**Exercise goal**
Identify each line in the records below that contains the string "number", and copy every such line in full.

☆ ☆ ☆ ☆ ☆ ☆ ☆

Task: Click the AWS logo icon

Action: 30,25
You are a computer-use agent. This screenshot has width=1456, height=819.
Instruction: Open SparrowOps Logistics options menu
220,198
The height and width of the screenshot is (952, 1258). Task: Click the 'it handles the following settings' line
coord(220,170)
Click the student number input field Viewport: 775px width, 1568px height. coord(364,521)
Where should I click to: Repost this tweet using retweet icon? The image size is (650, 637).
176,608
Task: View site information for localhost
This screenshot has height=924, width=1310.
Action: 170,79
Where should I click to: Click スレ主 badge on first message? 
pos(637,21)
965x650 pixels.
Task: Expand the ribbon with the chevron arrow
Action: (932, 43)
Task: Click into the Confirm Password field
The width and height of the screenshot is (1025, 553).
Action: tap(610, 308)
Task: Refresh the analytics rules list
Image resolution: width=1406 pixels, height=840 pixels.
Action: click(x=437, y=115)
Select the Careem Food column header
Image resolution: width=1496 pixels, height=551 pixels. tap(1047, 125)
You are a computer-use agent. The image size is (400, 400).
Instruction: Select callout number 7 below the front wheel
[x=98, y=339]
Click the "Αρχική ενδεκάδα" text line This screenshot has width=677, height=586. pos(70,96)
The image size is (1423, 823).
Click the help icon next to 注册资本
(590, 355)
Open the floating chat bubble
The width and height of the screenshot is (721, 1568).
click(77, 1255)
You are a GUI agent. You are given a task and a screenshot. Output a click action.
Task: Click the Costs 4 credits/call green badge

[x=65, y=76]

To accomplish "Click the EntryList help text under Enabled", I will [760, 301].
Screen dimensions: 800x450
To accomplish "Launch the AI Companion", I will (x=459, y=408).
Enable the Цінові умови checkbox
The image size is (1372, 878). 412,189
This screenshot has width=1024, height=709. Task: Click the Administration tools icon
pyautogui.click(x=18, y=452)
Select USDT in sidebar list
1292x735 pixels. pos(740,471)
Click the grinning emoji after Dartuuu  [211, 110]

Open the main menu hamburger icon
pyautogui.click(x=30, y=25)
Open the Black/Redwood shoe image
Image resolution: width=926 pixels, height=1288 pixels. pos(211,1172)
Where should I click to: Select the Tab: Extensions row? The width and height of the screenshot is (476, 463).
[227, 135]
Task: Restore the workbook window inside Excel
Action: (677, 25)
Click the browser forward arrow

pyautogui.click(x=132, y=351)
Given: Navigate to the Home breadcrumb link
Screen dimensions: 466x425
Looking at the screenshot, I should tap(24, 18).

☆ ☆ ☆ ☆ ☆ ☆ ☆

**Complete output**
Click the student number input field Viewport: 775px width, 1568px height. coord(364,521)
Instruction: Select callout number 7 below the front wheel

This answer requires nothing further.